Wir wer­den aller Wahrscheinlichkeit nach die­se sich zur Pandemie aus­brei­ten­de Epidemie über­ste­hen, wobei die­ser Virus womög­lich nicht viel töd­li­cher als eine nor­ma­le Grippe sein wird (die Letalität ist, wie gesagt, noch nicht wirk­lich bekannt. Zahlen von 0.7 bis 4% kön­nen, wenn die effek­ti­ve Anzahl von Ansteckungen bekannt ist, noch eini­ges gerin­ger wer­den). Und dies ist ein, wenn auch beschei­de­nes, Glück. So hat­te die berühm­te ‹Spanische› Grippe von 1918 eine wesent­lich höhe­re Letalität (sicher über 2.5%) und Ansteckungsrate und sich – gan­ze ohne Flugreisen – drei mal um die gan­ze Welt gebrannt und damals min­de­stens 50 Millionen Menschen zum Teil innert eines Tages nach dem Auftreten der ersten Symptomen getö­tet.

Wichtig wird vor allem sein, dass dies­mal nun end­lich über­all gelernt und akzep­tiert wird, dass die Realität nicht Ideologiesache, Viren unpo­li­tisch und sau­be­re Hände über­le­bens­wich­tig sind. Ebenso soll­te end­lich rea­li­siert wer­den, dass der Kampf gegen Infektionskrankheiten eine Aufgabe der Gesellschaft ist. Dass schon Kindern bei­gebracht wird, nicht nur Hände zu waschen, son­dern ihnen auch sagt war­um.
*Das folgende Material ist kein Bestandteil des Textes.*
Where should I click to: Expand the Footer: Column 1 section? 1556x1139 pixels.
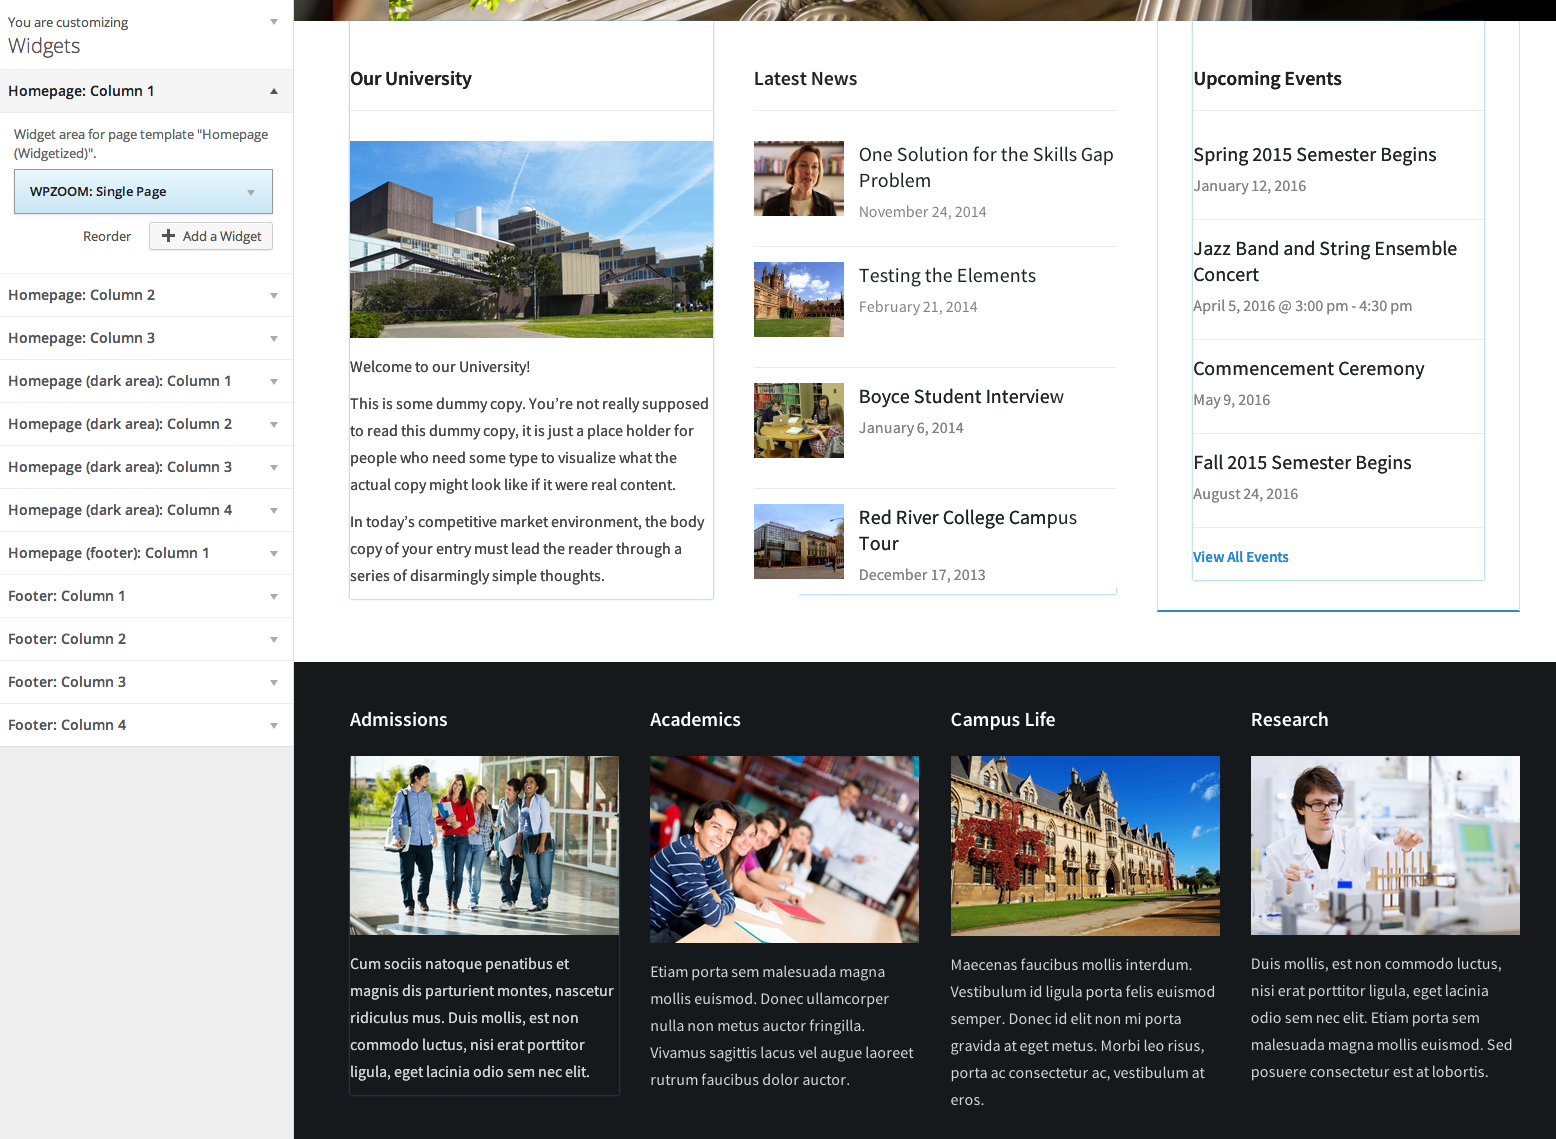145,596
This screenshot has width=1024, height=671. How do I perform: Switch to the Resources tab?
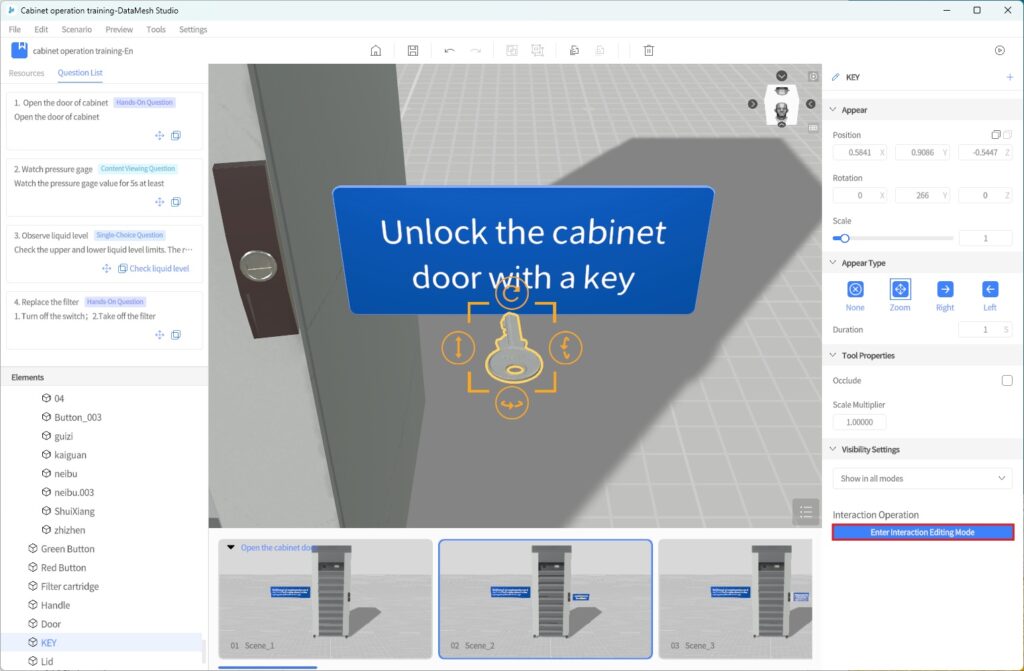coord(27,73)
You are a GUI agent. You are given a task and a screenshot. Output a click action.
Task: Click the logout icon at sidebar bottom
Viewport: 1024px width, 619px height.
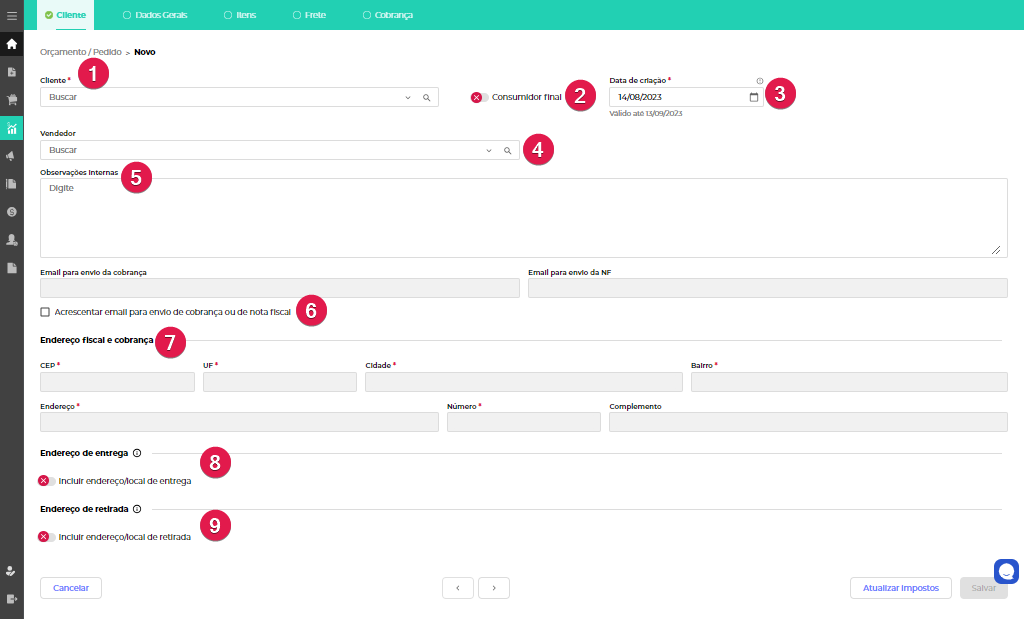[x=12, y=598]
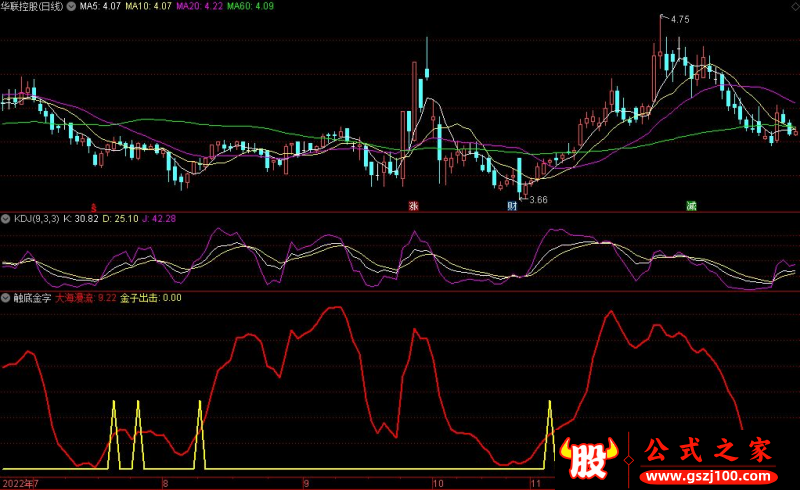Click the red 涨 event marker
Image resolution: width=800 pixels, height=490 pixels.
(x=412, y=206)
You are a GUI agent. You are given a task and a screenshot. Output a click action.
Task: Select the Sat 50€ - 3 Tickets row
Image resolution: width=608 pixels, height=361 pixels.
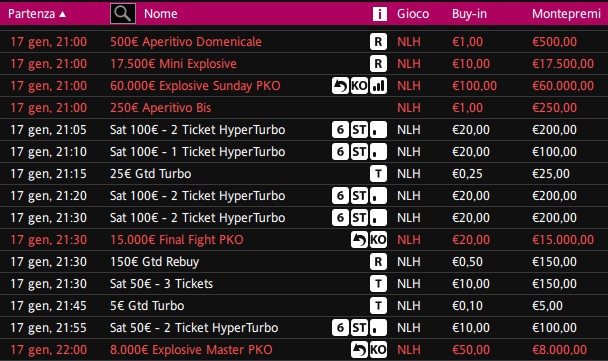[x=304, y=284]
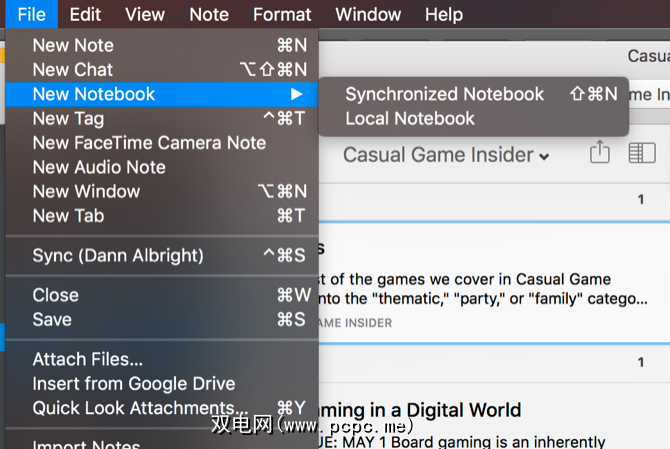This screenshot has height=449, width=670.
Task: Click the view options layout icon
Action: (640, 153)
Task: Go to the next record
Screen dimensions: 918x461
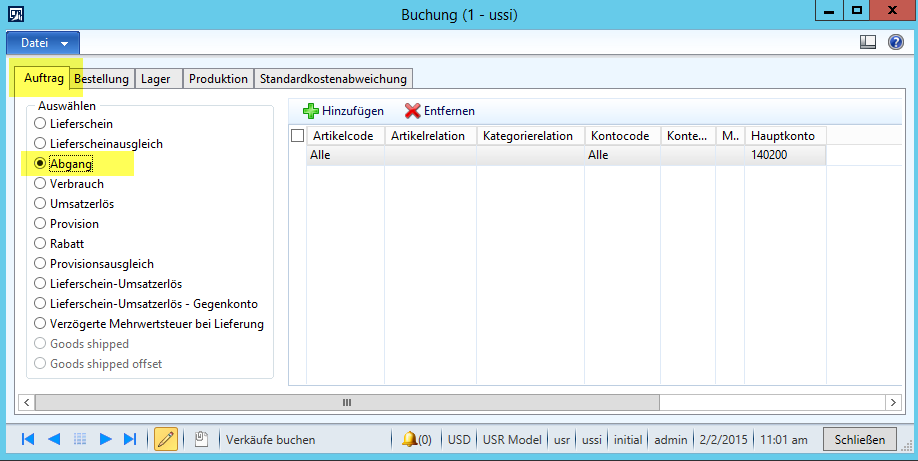Action: coord(105,439)
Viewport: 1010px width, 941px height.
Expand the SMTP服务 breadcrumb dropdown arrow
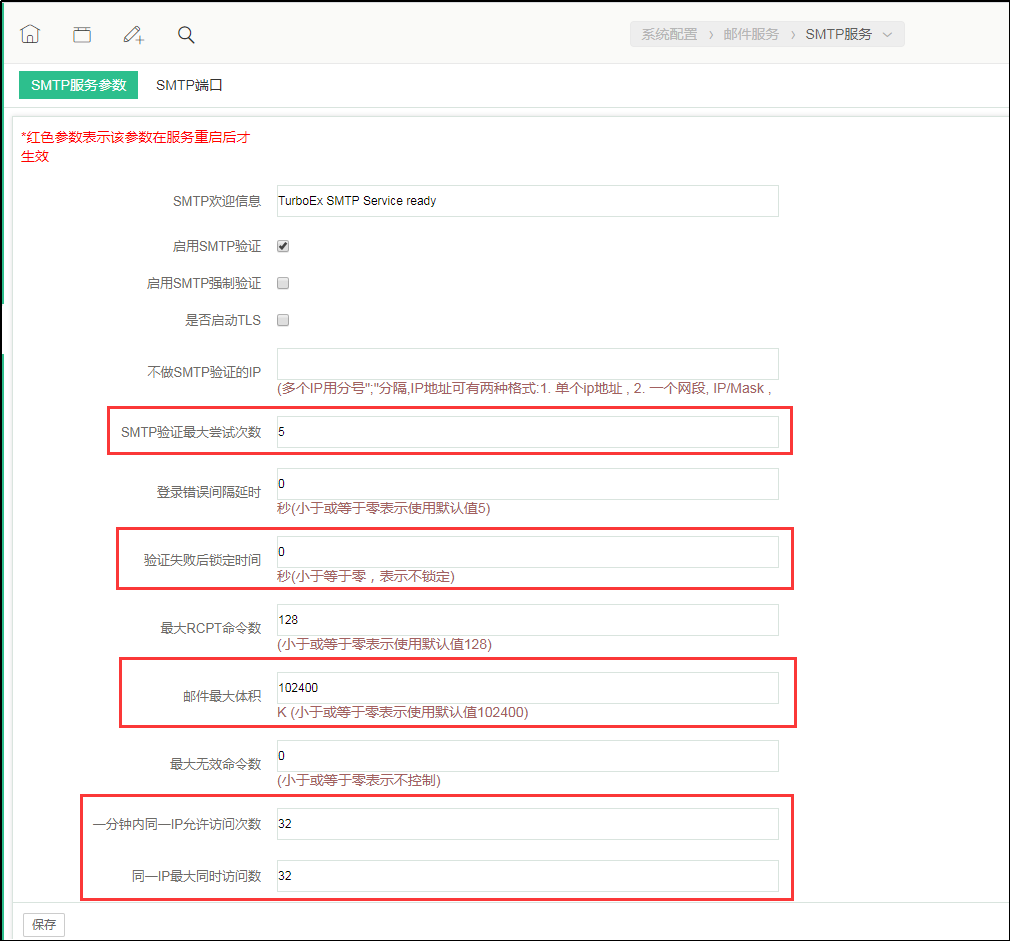click(888, 34)
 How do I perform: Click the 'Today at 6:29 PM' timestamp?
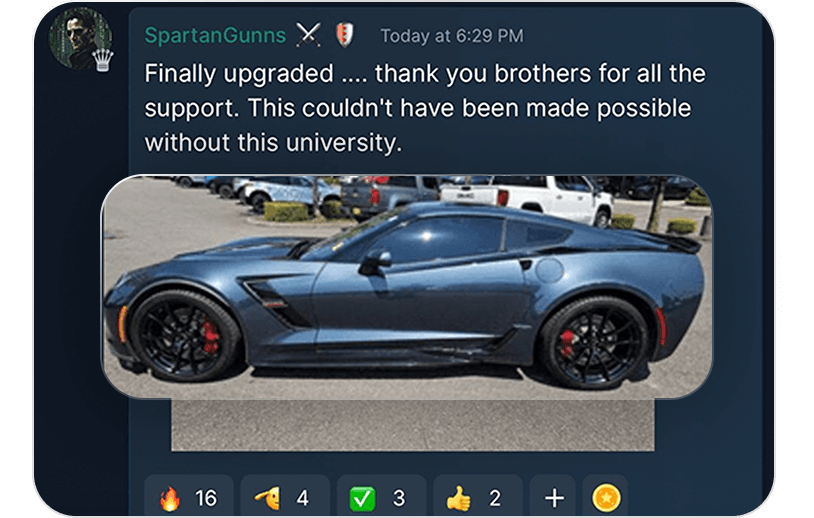coord(452,36)
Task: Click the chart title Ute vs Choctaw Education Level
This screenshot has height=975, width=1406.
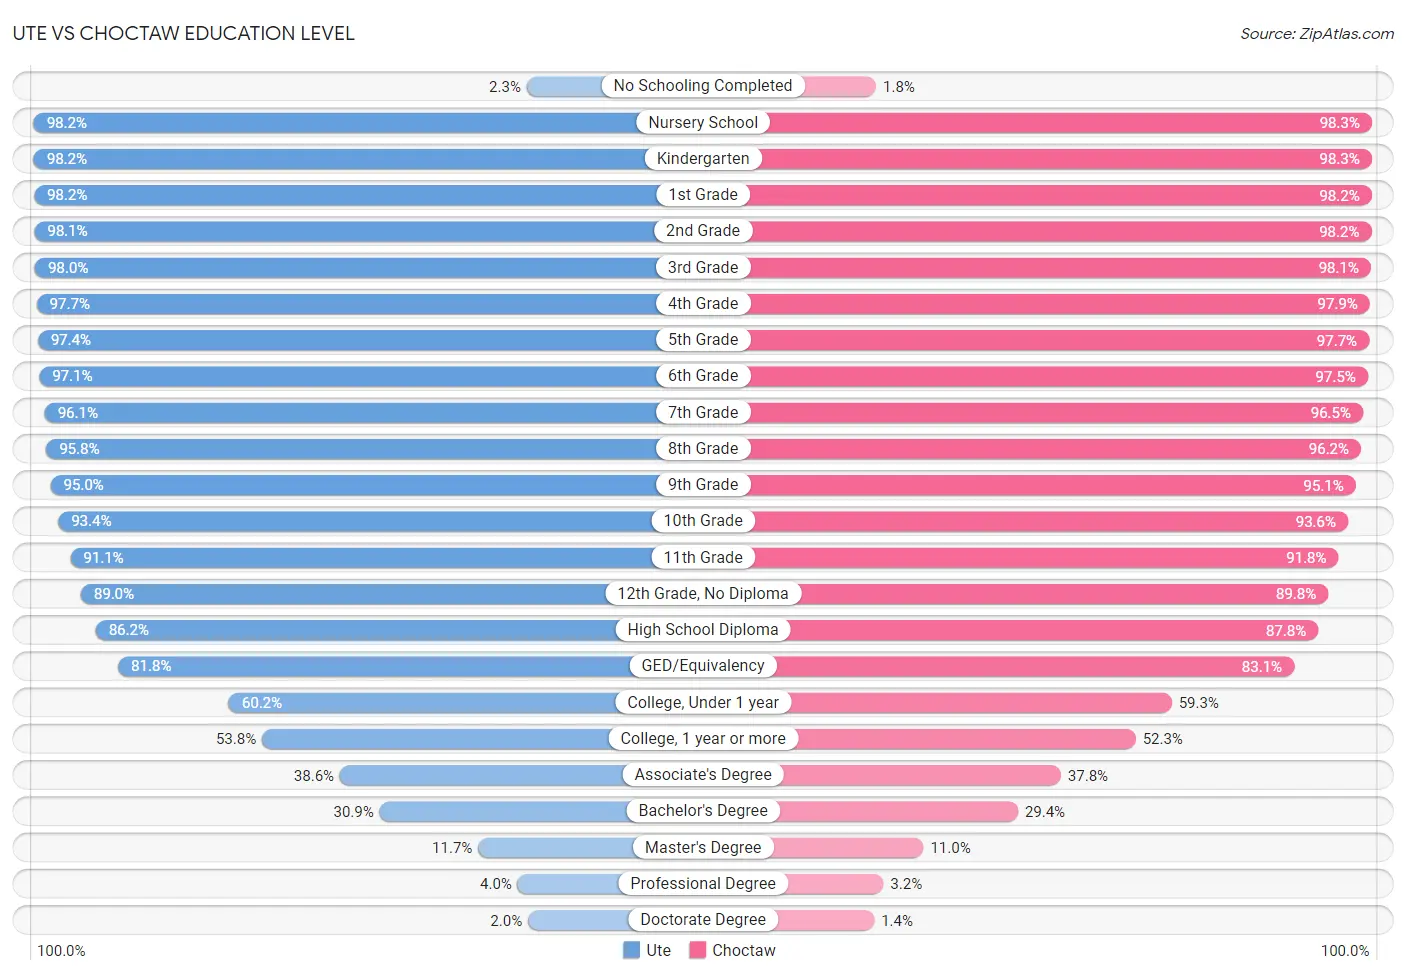Action: (184, 33)
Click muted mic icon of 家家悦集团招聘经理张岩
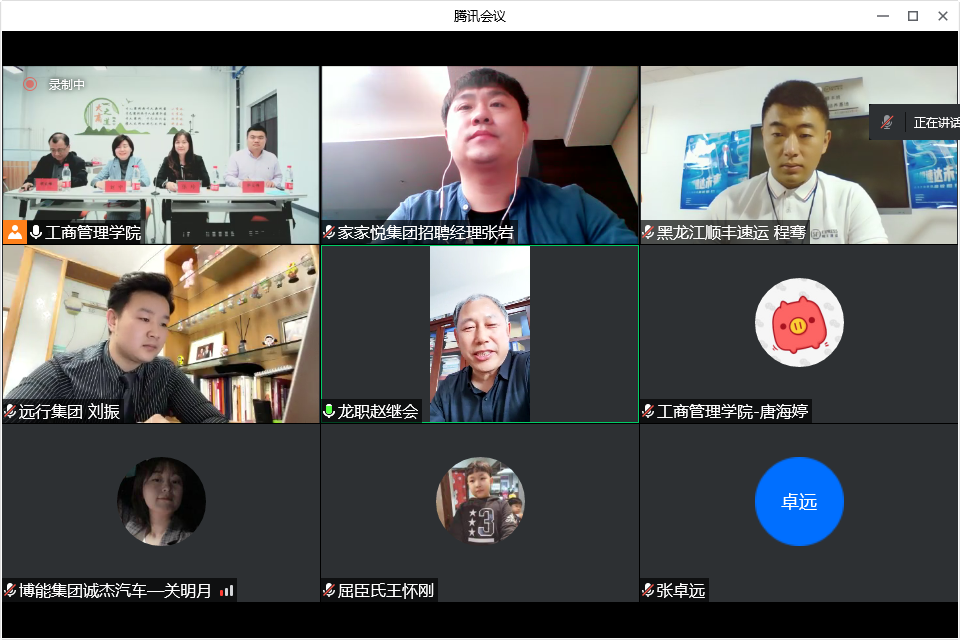960x640 pixels. pos(329,233)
Und das im Geschichtsunterricht viel­leicht nicht nur die Kriege son­dern auch die Seuchen als Ereignisse behan­delt wer­den, die das Schicksal der Menschheit ent­schei­dend mit form­ten.

Und wenn das auch nur ein from­mer Wunsch ist… hof­fen darf man ja.